Sade bir öyküsünü okumak bile bir kitaba bedel!
Füruzan’ın ilk kitabı “Parasız Yatılı” 50 Yaşında Özel Baskısıyla okurlarla buluşuyor.
1971’den bu yana edebiyat okurunun elinden düşmeyen, her bir öyküsü ayrı ayrı sevilen, antolojilere seçilen “Parasız Yatılı” modern öykümüzün mihenk taşı olmayı sürdürüyor, her kitabın hizasında olmak isteyeceği yerini koruyor.
“Parasız Yatılı”, özel bir kapak ve sayfa tasarımıyla okurların birbirlerine armağan edecekleri değerli bir yapıt.
Sabah Ekşimişliğin
Sabah eskimişliğin buzulları burnuma dek geliyor.

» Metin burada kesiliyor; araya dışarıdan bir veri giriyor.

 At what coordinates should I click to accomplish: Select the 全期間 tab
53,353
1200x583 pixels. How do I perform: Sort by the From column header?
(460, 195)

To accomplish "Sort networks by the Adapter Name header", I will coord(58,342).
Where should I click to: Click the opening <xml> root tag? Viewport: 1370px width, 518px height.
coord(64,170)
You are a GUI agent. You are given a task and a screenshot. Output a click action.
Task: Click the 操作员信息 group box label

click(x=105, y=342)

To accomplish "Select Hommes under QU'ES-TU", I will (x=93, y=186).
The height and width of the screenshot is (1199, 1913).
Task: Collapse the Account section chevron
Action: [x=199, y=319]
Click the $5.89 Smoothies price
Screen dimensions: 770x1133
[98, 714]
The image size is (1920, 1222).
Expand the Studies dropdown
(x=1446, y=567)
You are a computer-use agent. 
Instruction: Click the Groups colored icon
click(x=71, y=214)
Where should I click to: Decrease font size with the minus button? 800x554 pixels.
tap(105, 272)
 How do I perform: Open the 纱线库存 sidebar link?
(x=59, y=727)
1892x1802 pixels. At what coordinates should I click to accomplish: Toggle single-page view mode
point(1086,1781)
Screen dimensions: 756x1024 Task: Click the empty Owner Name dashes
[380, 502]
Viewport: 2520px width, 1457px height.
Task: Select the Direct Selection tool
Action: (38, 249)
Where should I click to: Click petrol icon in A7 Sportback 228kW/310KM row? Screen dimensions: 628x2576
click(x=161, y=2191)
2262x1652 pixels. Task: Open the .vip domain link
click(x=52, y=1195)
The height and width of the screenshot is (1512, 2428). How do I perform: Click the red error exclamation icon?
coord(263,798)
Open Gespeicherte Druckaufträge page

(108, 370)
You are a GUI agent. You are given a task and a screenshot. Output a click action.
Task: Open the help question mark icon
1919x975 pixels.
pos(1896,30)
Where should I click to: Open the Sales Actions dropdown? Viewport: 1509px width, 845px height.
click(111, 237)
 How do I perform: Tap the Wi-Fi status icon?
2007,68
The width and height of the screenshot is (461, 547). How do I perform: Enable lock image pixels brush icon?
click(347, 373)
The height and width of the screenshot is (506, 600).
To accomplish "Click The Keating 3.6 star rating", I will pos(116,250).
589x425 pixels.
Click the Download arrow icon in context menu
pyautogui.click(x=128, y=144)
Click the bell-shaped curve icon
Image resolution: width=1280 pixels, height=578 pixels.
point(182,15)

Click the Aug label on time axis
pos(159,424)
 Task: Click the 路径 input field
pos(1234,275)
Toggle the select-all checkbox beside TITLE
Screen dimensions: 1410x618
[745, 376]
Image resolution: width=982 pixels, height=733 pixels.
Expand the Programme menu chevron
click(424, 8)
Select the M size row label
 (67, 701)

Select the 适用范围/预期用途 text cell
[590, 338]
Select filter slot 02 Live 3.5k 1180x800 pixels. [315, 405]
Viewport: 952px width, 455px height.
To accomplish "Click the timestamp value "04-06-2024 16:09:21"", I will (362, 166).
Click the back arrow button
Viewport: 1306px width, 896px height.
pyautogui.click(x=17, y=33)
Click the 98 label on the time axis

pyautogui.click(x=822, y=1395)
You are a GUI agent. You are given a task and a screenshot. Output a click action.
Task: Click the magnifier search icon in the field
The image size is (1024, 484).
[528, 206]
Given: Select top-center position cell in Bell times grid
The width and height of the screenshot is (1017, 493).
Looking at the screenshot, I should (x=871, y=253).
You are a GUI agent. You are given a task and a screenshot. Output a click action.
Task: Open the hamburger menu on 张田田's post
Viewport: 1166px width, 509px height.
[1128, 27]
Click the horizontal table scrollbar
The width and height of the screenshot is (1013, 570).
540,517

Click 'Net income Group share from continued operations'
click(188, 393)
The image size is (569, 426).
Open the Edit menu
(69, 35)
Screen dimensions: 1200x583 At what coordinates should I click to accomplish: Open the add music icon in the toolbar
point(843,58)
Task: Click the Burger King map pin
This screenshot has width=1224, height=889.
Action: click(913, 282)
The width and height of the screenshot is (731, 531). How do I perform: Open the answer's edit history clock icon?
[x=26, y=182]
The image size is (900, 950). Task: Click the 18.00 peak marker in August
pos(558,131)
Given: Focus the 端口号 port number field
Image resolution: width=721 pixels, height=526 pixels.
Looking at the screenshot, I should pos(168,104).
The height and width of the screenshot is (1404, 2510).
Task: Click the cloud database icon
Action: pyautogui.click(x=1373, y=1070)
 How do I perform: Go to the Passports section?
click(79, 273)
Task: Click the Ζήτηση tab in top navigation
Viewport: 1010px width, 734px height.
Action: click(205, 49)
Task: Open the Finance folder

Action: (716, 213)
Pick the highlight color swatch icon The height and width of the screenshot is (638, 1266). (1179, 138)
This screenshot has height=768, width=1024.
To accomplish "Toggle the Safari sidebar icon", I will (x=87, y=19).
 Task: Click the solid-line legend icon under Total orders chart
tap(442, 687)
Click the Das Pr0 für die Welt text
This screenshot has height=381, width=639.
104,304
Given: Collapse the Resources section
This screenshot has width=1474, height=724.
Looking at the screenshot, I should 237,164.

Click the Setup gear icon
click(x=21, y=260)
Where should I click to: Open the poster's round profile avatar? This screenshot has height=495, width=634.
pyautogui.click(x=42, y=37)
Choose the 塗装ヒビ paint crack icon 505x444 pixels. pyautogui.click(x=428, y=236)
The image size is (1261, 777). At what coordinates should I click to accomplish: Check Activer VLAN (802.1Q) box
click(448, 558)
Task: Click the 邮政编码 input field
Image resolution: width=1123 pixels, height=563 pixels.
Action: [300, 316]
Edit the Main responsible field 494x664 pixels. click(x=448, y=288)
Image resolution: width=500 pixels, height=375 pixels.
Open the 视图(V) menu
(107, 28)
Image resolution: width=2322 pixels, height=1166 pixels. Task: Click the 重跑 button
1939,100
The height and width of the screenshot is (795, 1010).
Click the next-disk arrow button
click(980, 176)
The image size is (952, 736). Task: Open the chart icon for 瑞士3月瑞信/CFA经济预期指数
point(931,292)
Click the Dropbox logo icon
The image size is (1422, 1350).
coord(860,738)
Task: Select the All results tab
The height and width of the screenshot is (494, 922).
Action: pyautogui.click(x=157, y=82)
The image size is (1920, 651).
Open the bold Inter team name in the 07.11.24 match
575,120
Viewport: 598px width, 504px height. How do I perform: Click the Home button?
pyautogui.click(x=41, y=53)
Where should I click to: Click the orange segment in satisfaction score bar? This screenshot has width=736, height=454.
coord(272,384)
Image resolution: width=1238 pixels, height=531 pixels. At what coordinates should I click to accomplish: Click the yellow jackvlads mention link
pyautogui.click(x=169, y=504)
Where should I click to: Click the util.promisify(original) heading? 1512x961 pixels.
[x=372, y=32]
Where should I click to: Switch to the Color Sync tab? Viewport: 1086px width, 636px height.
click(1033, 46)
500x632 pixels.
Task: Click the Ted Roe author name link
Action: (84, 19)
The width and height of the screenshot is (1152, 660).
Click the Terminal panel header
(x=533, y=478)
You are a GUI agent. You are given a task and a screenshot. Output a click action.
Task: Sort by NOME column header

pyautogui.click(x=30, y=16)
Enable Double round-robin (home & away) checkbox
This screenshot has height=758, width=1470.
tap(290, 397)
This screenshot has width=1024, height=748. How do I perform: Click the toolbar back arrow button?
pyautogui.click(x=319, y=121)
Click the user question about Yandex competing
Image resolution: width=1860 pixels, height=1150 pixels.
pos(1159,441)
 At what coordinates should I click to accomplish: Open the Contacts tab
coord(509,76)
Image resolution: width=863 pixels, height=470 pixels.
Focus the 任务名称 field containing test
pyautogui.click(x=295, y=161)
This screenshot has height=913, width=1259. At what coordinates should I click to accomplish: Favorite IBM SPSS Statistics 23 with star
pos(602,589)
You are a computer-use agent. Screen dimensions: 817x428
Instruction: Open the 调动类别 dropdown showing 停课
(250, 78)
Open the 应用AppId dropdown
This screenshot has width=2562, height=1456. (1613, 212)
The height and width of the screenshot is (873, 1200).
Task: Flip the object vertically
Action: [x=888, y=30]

Bilmem ne hanım geçen gün diyesiymiş ki, “Ayol onun kocası koskoca bir koca ki!” Her kez sobaya kömür atmak gerekir, yoksa söner. Sobada eskimiş kışların külleri var, ama mangal külleri. İki yüz gram beyazpeynir, yarım ekmek, “Anneciğim kış helvası alabilir miyim?” Çünkü yaz helvası da var, dondurulmuş tadı olan bir helva.
Kaç kişi yaz helvasını bilip de yemiş içimizde? Zaten o çocuk tıpkı baba tarafı, anasına hiç çekmemiş, iyi de olmuş; anası dediğin ne ki, dikiş yok, nakış yok, ama ne kadar havası vardı. İlk tanışmada bu ‘havaʼdan çokça söz edilmişti de, dik kafalı filan bulunmamıştı.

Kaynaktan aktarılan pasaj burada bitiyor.